Long before humans knew how to build kingdoms or name the stars, the world belonged to something else chaos.
Back then, dragons ruled the skies, demons crawled the earth, and the very balance of existence hung by threads of fire and fury.
Among them all stood a single force powerful enough to keep everything in check. He wasn't called a king or a god by choice he simply was.
Nygeris.
He wasn't born. He wasn't made. He just… was.
Stories say his presence could quiet volcanoes, stop storms mid-air, and make entire armies bow without lifting a finger. But when dragons and demons grew greedy when they stole magic they weren't meant to touch.

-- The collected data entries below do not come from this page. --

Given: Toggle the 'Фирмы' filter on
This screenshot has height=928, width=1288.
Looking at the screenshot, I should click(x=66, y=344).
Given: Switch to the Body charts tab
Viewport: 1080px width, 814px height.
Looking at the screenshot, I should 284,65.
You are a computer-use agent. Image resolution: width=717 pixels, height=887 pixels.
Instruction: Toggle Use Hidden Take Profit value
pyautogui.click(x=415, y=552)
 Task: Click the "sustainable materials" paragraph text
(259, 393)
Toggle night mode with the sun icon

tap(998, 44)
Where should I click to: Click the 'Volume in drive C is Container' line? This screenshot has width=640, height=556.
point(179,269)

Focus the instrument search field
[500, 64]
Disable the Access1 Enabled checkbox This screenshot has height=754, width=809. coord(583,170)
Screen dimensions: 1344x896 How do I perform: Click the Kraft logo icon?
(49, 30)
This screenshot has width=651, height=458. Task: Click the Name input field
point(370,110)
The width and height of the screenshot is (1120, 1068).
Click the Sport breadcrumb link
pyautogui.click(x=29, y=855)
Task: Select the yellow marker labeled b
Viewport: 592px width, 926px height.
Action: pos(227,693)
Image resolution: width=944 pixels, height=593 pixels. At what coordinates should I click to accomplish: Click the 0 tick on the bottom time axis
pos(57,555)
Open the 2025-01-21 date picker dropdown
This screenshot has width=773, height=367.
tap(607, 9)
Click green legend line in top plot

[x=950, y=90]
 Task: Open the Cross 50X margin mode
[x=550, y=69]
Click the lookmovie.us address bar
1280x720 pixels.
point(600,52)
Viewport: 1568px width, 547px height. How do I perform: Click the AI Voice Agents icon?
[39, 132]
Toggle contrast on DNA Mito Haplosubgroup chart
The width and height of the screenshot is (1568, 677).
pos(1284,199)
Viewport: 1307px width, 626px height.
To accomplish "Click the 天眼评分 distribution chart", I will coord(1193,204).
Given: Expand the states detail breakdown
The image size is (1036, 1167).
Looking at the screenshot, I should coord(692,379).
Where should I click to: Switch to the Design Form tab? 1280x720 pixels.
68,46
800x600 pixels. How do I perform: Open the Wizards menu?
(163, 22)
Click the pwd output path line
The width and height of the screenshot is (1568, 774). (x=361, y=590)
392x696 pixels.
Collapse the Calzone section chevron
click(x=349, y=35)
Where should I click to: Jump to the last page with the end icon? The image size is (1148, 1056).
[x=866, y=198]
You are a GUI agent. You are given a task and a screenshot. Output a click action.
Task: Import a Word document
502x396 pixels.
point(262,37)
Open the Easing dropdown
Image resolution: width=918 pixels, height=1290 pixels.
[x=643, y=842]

They came for him. All of them.
A sky black with wings. Ground crawling with twisted claws and glowing red eyes. Demons, dragons, corrupted beasts every one of them overflowing with stolen power. The final battle wasn't just a war. It was an ending.
The sky turned blood red.
And they attacked.
A tidal wave of power surged toward him dark, angry, desperate to destroy what they feared most.
But Nygeris didn't flinch.
He stood alone, calm, eyes glowing like dying stars. And then…
the roar came.
It wasn't from him.
It was from his dragon.
A single cry from above, louder than anything the world had heard before. Ancient. Terrifying. Divine.
The moment it echoed, everything stopped. Dragons lowered their wings. Demons froze in place. Even the sky seemed to hesitate.
Then Nygeris raised his hand.
And just like that they vanished.
All of them.
No screaming. No fire. No war.
Just silence.
The fire crackled in the small wooden house settled between the frozen hills. Steve sat curled up near the fireplace, eyes wide, hands gripping the ends of his blanket.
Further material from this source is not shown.